**待解问题**
a) 在介绍 Firecrawl 结构化数据提取的文档中，调用抓取端点时需要传入哪两样东西？
b) 接着介绍 Firecrawl 结构化数据提取的文档末尾已有的内容往下续写。

Documentation Index
Fetch the complete documentation index at: https://firecrawl.sec-lab.cn/llms.txt
Use this file to discover all available pages before exploring further.
使用Firecrawl抓取和提取结构化数据
Firecrawl利用大型语言模型(LLMs)高效地从网页中提取结构化数据。以下是方法:
-
模式定义:
定义要抓取的URL和使用JSON Schema(遵循OpenAI工具模式)的所需数据模式。此模式指定您期望从页面中提取的数据结构。
-
抓取端点:
将URL和模式传递给抓取端点。此端点的文档可在此处找到:
抓取端点文档
-
结构化数据检索:
接收以您的模式定义的结构化格式的抓取数据。然后,您可以根据需要在应用程序中使用此数据或进行进一步处理。
这种方法简化了数据提取,减少了手动处理并提高了效率。
提取结构化数据
用于从抓取的页面中提取结构化数据。
from firecrawl import FirecrawlApp
from pydantic import BaseModel, Field
# 使用你的API密钥初始化FirecrawlApp
app = FirecrawlApp(api_key='your_api_key')
class ExtractSchema(BaseModel):
company_mission: str
supports_sso: bool
is_open_source: bool
is_in_yc: bool
data = app.scrape_url('https://docs.firecrawl.dev/', {
'formats': ['extract'],
'extract': {
'schema': ExtractSchema.model_json_schema(),
}
})
print(data["extract"])
输出:
{
"success": true,
"data": {
"extract": {
"company_mission": "Train a secure AI on your technical resources that answers customer and employee questions so your team doesn't have to",
"supports_sso": true,
"is_open_source": false,
"is_in_yc": true
},
"metadata": {
"title": "Mendable",
"description": "Mendable allows you to easily build AI chat applications. Ingest, customize, then deploy with one line of code anywhere you want. Brought to you by SideGuide",
"robots": "follow, index",
"ogTitle": "Mendable",
"ogDescription": "Mendable allows you to easily build AI chat applications. Ingest, customize, then deploy with one line of code anywhere you want. Brought to you by SideGuide",
"ogUrl": "https://docs.firecrawl.dev/",
"ogImage": "https://docs.firecrawl.dev/mendable_new_og1.png",
"ogLocaleAlternate": [],
"ogSiteName": "Mendable",
"sourceURL": "https://docs.firecrawl.dev/"

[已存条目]
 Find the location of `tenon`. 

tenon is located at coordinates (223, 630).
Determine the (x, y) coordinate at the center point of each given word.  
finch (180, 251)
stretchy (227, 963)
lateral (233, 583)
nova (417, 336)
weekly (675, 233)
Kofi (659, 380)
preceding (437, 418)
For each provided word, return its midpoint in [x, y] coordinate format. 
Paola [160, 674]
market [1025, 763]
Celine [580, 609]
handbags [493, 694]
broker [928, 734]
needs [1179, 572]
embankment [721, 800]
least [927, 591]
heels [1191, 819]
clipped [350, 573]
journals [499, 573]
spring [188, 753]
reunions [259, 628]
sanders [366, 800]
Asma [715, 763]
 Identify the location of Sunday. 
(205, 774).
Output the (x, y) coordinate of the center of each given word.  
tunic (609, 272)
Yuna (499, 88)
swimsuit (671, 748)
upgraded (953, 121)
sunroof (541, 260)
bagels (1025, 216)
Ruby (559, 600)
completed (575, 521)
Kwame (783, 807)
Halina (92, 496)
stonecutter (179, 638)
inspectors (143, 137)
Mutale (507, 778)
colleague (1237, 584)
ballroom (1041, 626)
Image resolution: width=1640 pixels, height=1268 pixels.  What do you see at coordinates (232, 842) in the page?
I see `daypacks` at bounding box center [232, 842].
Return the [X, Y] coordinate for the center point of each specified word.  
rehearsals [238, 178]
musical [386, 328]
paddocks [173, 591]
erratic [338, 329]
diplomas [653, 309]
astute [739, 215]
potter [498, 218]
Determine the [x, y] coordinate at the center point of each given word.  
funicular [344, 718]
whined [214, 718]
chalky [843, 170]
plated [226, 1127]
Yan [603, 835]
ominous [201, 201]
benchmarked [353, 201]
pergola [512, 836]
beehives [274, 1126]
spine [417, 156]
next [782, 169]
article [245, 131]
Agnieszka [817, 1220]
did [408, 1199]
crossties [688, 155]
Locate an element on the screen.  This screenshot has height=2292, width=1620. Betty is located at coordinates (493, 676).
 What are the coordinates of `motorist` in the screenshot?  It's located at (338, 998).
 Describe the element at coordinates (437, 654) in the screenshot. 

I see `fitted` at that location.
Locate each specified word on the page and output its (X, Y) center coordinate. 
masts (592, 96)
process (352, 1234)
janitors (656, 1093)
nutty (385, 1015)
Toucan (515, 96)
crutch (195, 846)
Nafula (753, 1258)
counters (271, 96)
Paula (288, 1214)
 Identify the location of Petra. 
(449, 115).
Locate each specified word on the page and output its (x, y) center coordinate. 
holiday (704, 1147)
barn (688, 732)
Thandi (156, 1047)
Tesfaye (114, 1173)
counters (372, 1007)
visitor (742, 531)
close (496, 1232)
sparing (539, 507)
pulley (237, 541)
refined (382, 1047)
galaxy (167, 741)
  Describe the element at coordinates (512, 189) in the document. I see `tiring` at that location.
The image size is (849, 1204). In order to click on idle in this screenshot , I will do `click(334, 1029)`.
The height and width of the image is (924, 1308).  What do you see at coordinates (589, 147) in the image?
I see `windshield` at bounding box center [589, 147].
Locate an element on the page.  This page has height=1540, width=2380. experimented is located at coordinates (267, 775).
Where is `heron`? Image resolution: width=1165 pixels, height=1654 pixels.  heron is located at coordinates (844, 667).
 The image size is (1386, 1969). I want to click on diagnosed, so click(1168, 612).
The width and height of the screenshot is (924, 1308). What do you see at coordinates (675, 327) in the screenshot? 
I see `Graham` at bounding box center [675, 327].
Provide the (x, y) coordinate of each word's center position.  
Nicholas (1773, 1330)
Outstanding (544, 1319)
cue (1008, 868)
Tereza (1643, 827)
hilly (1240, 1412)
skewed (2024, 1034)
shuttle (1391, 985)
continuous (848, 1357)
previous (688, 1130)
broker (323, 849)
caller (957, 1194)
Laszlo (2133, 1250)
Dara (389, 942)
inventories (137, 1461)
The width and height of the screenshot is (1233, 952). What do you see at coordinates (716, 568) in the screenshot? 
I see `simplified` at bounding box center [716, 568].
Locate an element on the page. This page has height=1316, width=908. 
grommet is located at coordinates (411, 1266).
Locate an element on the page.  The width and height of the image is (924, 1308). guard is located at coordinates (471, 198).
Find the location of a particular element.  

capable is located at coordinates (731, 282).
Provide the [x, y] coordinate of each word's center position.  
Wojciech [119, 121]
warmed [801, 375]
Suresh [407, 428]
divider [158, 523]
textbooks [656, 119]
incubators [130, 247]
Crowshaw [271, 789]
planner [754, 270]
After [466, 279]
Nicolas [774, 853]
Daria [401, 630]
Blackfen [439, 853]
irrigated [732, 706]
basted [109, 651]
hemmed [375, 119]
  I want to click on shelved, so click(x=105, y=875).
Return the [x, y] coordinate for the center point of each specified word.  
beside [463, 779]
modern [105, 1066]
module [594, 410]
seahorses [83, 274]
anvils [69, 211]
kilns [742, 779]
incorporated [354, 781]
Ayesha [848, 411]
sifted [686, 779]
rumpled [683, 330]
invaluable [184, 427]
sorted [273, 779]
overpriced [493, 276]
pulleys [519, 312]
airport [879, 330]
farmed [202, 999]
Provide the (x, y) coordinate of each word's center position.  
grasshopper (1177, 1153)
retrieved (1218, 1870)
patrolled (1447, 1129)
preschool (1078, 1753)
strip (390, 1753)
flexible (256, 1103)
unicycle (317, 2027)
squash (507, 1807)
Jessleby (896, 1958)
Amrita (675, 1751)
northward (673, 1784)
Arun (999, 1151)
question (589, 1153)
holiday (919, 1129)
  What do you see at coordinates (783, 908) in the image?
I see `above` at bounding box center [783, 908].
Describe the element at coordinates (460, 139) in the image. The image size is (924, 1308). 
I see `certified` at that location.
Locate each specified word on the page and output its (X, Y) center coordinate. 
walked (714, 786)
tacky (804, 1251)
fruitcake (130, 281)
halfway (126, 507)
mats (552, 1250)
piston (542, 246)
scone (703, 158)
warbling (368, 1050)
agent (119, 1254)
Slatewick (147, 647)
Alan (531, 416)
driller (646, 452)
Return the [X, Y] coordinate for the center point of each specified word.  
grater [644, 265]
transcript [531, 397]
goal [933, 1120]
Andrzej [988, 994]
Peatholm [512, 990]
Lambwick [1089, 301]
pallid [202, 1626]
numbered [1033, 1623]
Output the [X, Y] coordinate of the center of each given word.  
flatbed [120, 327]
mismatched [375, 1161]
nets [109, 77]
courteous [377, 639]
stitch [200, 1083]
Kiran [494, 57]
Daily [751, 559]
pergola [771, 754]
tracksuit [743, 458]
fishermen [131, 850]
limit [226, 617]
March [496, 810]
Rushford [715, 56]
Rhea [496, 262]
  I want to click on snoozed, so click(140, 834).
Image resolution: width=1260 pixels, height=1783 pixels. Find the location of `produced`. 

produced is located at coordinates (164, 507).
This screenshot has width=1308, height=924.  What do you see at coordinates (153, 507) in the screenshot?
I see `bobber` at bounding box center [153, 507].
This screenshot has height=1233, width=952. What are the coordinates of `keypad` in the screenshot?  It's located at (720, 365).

**各题答案**
a) 需要传入 URL 和模式。

b)
},
}
}
无模式提取(新功能)
现在您可以通过仅向端点传递prompt来进行无模式提取。LLM会选择数据的结构。
curl -X POST https://api.firecrawl.dev/v1/scrape \
-H 'Content-Type: application/json' \
-H 'Authorization: Bearer YOUR_API_KEY' \
-d '{
"url": "https://docs.firecrawl.dev/",
"formats": ["extract"],
"extract": {
"prompt": "从页面中提取公司使命。"
}
}'
输出:
{
"success": true,
"data": {
"extract": {
"company_mission": "Train a secure AI on your technical resources that answers customer and employee questions so your team doesn't have to",
},
"metadata": {
"title": "Mendable",
"description": "Mendable allows you to easily build AI chat applications. Ingest, customize, then deploy with one line of code anywhere you want. Brought to you by SideGuide",
"robots": "follow, index",
"ogTitle": "Mendable",
"ogDescription": "Mendable allows you to easily build AI chat applications. Ingest, customize, then deploy with one line of code anywhere you want. Brought to you by SideGuide",
"ogUrl": "https://docs.firecrawl.dev/",
"ogImage": "https://docs.firecrawl.dev/mendable_new_og1.png",
"ogLocaleAlternate": [],
"ogSiteName": "Mendable",
"sourceURL": "https://docs.firecrawl.dev/"
},
}
}
extract对象接受以下参数:
schema:用于提取的模式。
systemPrompt:用于提取的系统提示。
prompt:用于无模式提取的提示。